Foto: Gabriel de Paiva

Foto: Gabriel de Paiva

Publicado em O Globo

A relação de Gilberto Gil com a Flip é antiga. O baiano participou da primeira edição do evento, há onze anos, e agora voltou a Paraty para fazer o show de abertura da festa, participar de uma mesa de discussão sobre culturas locais e lançar a sua biografia, escrita por ele em conjunto com a jornalista Regina Zappa. Na coletiva de imprensa, Gil destaca a importância das fotos escolhidas para a publicação e, modesto, diz não achar que a sua vida valeria um livro.

– O livro não era um anseio meu, mas ele trata de alguém que teve a vida pública durante muitos anos, e é natural que as pessoas queiram esses retratos de um homem velho. É bom voltar a certos fatos, revisitá-los, com os equívocos que os buracos da memória já trouxeram – diz o músico, que completou 71 anos em junho.

Ao falar de Graciliano Ramos, o autor homenageado na Flip deste ano, Gil lembra a proximidade com o alagoano. Os dois nasceram em pequenas cidades do sertão nordestino, onde a paisagem é muito ligada à literatura do escritor.

– Quando a minha geração se interessou pela questão social do Brasil, Graciliano se tornou logo uma referência, nesse sentido de observação das desigualdades e assimetrias entre as regiões do país.

A preocupação com os problemas sociais acompanha Gil por toda a vida. Na coletiva, ele repetiu críticas aos preços exorbitantes dos ingressos para a Copa, que excluem a população mais pobre.

– Os jogos ficaram exclusivos para a classe média. Como as pessoas da periferia vão fazer para ir à Copa? Durante a Copa das Confederações, quase não se viam negros nos estádios. De onde vêm o Hulk, o Neymar, o Ronaldo? De setores simples, da periferia. A história do futebol vem desses lugares – defende Gil.

Sobre o momento histórico de protestos que o Brasil está vivendo, o músico se diz a favor, mas é um pouco cético em relação aos resultados que podem ser alcançados.
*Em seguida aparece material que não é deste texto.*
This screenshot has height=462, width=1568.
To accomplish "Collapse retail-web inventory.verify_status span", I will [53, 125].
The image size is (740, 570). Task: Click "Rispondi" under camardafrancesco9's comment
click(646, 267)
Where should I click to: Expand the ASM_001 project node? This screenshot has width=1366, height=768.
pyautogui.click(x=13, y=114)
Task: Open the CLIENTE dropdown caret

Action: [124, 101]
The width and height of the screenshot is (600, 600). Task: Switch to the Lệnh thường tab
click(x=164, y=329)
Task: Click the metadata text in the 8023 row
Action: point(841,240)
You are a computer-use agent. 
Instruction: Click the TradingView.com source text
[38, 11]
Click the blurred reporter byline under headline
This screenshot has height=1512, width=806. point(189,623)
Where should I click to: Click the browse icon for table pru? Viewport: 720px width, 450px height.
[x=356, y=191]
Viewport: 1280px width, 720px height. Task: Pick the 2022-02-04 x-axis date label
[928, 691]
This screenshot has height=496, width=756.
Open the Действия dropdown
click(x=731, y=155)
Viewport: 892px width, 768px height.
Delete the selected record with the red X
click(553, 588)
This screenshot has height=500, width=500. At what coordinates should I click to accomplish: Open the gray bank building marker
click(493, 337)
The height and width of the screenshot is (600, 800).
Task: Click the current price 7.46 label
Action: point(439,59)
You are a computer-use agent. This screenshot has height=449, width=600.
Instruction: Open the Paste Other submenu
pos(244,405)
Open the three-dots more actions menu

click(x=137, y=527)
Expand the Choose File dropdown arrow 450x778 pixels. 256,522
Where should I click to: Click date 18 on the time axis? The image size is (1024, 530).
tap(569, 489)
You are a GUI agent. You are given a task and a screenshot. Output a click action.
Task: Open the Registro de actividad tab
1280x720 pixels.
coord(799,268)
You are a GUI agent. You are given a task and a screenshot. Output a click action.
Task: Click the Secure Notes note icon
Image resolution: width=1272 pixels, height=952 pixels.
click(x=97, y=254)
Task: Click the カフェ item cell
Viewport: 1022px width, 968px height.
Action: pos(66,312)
– A gente aprende ao longo da vida a não ter resoluções completas. Os problemas não se resolvem sozinhos, cada solução é um novo problema. O homem velho tem essa capacidade de entender que as coisas não chegam ao fim, elas melhoram em um aspecto e pioram em outro. Espero que essas manifestações continuem tão intensas quanto seja necessário.